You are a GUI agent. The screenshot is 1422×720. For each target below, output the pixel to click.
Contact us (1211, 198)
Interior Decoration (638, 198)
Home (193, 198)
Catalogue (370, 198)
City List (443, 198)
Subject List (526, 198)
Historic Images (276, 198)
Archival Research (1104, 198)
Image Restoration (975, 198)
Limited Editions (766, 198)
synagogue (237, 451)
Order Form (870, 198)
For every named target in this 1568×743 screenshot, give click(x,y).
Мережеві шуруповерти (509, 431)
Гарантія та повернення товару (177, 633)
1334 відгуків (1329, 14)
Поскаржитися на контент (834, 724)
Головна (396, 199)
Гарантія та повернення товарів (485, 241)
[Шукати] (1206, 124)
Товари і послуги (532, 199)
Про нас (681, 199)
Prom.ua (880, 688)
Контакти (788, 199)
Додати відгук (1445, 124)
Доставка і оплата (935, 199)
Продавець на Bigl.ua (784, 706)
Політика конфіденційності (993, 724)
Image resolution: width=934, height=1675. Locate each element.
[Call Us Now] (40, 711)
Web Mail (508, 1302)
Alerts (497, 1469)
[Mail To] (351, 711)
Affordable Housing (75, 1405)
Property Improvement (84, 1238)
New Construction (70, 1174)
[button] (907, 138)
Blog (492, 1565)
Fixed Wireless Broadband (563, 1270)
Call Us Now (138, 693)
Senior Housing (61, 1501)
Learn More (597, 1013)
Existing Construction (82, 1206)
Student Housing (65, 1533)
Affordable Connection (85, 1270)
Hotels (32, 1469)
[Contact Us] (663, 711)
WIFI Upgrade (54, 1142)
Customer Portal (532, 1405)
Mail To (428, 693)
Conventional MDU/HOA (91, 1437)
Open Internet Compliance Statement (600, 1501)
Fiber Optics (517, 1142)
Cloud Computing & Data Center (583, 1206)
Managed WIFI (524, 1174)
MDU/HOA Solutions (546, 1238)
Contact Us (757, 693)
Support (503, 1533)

^^^^^^^^

Stated exercise:
Can you render every line of the items above as a JSON list of strings, one string per line, with blank lines left out?

Output:
[
  "You are a GUI agent. The screenshot is 1422×720. For each target below, output the pixel to click.",
  "Contact us (1211, 198)",
  "Interior Decoration (638, 198)",
  "Home (193, 198)",
  "Catalogue (370, 198)",
  "City List (443, 198)",
  "Subject List (526, 198)",
  "Historic Images (276, 198)",
  "Archival Research (1104, 198)",
  "Image Restoration (975, 198)",
  "Limited Editions (766, 198)",
  "synagogue (237, 451)",
  "Order Form (870, 198)",
  "For every named target in this 1568×743 screenshot, give click(x,y).",
  "Мережеві шуруповерти (509, 431)",
  "Гарантія та повернення товару (177, 633)",
  "1334 відгуків (1329, 14)",
  "Поскаржитися на контент (834, 724)",
  "Головна (396, 199)",
  "Гарантія та повернення товарів (485, 241)",
  "[Шукати] (1206, 124)",
  "Товари і послуги (532, 199)",
  "Про нас (681, 199)",
  "Prom.ua (880, 688)",
  "Контакти (788, 199)",
  "Додати відгук (1445, 124)",
  "Доставка і оплата (935, 199)",
  "Продавець на Bigl.ua (784, 706)",
  "Політика конфіденційності (993, 724)",
  "Image resolution: width=934, height=1675. Locate each element.",
  "[Call Us Now] (40, 711)",
  "Web Mail (508, 1302)",
  "Alerts (497, 1469)",
  "[Mail To] (351, 711)",
  "Affordable Housing (75, 1405)",
  "Property Improvement (84, 1238)",
  "New Construction (70, 1174)",
  "[button] (907, 138)",
  "Blog (492, 1565)",
  "Fixed Wireless Broadband (563, 1270)",
  "Call Us Now (138, 693)",
  "Senior Housing (61, 1501)",
  "Learn More (597, 1013)",
  "Existing Construction (82, 1206)",
  "Student Housing (65, 1533)",
  "Affordable Connection (85, 1270)",
  "Hotels (32, 1469)",
  "[Contact Us] (663, 711)",
  "WIFI Upgrade (54, 1142)",
  "Customer Portal (532, 1405)",
  "Mail To (428, 693)",
  "Conventional MDU/HOA (91, 1437)",
  "Open Internet Compliance Statement (600, 1501)",
  "Fiber Optics (517, 1142)",
  "Cloud Computing & Data Center (583, 1206)",
  "Managed WIFI (524, 1174)",
  "MDU/HOA Solutions (546, 1238)",
  "Contact Us (757, 693)",
  "Support (503, 1533)"
]